C) Patient-reported outcome measures (COOP chart score on the question “During the last two weeks, how much have you been bothered by emotional problems such as feeling anxious, depressed, irritable, or downhearted and sad?”, on a visual scale from 1 to 5, with 5 being worst). As compared to patients grouped as ‘mild’ (score1-2-3, n=21), ‘severe’ patients (score 4-5, n=23) were significantly associated with higher SARS-CoV-2 antisense RNA levels (left panel, *p<0.05 Unpaired t test) and lower immunometabolism score (right panel, *p<0.05 Mann-Whitney test). Bars represent the median and 95% CI.
Finally, we found that viral RNA and immunometabolism score were linked to patient-reported outcome measures (COOP chart emotional ‘anxiety/depression’ score, see Suppl. Figure 1). As compared to patients grouped as ‘mild’ (score1-2-3, n=21), ‘severe’ patients (score 4-5, n=23) were significantly associated with higher SARS-CoV-2 antisense RNA levels (left panel, *p<0.05 Unpaired t test) and lower immunometabolism score (right panel, *p<0.05 Mann-Whitney test).
Discussion
We demonstrate SARS-CoV-2 viral RNA persistence in Long COVID patients compared to matched post-pandemic controls, at higher frequencies than recently reported at the protein level4 (max. difference 52% vs. 11%) and for a longer period after acute COVID-19 infection (>24 months vs. 10-14 months). To our knowledge, this study provides the first blood transcriptome Long COVID biomarker with >90% sensitivity and specificity, hence amenable for large-scale diagnostic testing on the robust nCounter platform. This candidate diagnostic 2-gene blood biomarker, identified in a real-world setting, remains to be validated in independent Long COVID cohorts.

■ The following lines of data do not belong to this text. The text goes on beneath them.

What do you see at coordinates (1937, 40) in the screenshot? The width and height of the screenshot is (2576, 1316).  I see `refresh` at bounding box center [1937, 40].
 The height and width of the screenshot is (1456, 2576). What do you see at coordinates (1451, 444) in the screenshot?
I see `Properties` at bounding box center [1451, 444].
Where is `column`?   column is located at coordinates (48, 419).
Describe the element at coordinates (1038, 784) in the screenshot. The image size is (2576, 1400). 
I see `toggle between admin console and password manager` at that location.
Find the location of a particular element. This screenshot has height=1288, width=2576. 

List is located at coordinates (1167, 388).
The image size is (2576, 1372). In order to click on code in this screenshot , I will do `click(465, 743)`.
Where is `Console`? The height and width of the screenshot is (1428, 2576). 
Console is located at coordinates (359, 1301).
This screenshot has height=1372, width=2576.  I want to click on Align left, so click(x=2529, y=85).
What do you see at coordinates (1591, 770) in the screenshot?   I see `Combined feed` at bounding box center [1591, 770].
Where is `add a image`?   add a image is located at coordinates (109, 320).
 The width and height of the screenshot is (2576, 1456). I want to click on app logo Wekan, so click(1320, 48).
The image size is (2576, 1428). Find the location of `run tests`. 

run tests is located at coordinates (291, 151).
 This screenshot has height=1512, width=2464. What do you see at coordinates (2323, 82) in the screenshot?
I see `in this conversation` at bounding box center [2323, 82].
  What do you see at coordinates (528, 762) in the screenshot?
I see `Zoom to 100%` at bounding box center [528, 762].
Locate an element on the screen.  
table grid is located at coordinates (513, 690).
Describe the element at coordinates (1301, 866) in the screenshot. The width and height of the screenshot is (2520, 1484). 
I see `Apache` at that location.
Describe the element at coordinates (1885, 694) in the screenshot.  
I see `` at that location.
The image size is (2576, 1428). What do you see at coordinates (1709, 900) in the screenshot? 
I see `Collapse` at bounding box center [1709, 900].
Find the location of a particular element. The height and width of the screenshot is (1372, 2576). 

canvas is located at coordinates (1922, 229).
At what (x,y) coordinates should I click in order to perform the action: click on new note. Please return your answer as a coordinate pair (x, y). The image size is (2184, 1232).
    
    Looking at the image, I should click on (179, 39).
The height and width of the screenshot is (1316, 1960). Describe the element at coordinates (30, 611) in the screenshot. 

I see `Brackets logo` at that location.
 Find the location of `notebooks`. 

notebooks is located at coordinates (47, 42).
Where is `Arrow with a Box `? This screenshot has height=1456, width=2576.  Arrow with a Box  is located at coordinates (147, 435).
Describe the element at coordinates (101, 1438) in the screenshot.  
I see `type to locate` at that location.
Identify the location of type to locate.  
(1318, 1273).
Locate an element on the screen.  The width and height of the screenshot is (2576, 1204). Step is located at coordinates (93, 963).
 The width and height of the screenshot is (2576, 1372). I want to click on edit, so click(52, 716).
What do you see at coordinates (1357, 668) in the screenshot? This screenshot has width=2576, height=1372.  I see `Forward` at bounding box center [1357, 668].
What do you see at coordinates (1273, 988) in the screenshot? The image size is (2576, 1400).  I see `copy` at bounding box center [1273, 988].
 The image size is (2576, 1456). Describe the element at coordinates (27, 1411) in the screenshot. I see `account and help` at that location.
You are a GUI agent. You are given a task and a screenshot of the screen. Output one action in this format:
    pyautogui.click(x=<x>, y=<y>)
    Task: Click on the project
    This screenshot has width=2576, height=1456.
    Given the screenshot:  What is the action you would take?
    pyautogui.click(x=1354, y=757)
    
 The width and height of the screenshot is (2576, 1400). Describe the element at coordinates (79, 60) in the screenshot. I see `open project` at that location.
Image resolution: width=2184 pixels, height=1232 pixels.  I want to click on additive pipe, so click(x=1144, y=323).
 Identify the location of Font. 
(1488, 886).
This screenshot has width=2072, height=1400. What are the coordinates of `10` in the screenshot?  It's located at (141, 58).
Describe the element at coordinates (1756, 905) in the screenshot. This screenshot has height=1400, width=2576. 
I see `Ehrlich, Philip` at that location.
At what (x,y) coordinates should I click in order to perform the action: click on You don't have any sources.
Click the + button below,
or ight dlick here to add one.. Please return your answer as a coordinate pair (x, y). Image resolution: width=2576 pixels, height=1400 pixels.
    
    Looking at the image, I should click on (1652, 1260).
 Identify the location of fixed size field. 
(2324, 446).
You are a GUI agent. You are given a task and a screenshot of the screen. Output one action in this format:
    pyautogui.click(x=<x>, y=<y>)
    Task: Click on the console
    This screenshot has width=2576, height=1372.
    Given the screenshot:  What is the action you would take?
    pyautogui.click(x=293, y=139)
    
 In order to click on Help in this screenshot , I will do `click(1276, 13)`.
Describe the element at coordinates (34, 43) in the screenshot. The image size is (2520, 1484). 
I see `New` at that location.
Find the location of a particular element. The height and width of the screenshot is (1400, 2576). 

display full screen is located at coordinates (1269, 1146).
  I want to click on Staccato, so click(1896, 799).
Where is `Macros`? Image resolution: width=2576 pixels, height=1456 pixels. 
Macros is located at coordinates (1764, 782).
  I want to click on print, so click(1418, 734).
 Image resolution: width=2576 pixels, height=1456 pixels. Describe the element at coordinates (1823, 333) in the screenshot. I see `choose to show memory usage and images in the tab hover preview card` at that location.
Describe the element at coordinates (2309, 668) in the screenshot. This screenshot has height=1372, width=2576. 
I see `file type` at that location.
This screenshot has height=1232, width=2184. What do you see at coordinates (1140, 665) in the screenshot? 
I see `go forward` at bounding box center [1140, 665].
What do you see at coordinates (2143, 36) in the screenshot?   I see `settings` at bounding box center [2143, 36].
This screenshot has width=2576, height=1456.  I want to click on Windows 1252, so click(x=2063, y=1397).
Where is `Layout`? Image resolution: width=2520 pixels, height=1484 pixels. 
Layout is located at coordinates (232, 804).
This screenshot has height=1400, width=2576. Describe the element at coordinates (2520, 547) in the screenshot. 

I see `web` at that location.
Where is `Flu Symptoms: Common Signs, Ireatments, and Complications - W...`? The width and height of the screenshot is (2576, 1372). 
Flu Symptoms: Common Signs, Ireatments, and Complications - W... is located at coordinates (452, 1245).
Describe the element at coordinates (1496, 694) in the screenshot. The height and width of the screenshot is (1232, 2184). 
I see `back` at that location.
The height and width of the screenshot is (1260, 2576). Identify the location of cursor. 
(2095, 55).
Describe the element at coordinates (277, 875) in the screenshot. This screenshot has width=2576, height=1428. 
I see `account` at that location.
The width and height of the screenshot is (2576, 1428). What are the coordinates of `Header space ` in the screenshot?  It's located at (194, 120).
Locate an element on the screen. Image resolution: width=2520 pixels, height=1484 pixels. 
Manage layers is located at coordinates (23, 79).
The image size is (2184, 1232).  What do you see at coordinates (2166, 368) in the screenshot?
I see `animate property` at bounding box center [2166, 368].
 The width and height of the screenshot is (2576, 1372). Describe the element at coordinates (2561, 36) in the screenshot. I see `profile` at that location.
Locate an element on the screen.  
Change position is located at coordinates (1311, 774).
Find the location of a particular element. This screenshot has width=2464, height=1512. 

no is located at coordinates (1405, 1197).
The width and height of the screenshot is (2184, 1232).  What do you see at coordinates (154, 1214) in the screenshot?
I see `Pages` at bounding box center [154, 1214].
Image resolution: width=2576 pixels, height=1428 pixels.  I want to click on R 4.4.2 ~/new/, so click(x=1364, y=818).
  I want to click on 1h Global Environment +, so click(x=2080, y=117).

Of note, platelet-expressed transcripts were positively correlated to viral load (Fig. 2B), providing a mechanistic link to the hypercoagulative state previously demonstrated in Long COVID1, as well as a possible viral reservoir5. On the other hand, immunometabolism score was negatively correlated with blood viral load, suggesting a decreased metabolic status in Long COVID due to ongoing viral replication. In support of this hypothesis, patient-reported outcome measures (COOP chart emotional scores) were significantly associated with both SARS-CoV-2 antisense RNA, a surrogate marker of viral replication, and immunometabolism score (Fig. 2C).
In conclusion, blood transcriptomics reveal systemic SARS-CoV-2 persistence up to more than 2 years after acute COVID-19 infection. Specific immune transcripts and immunometabolism score correlate to systemic viral load and patient-reported anxiety/depression, providing mechanistic links as well as therapeutic targets to tackle Long COVID.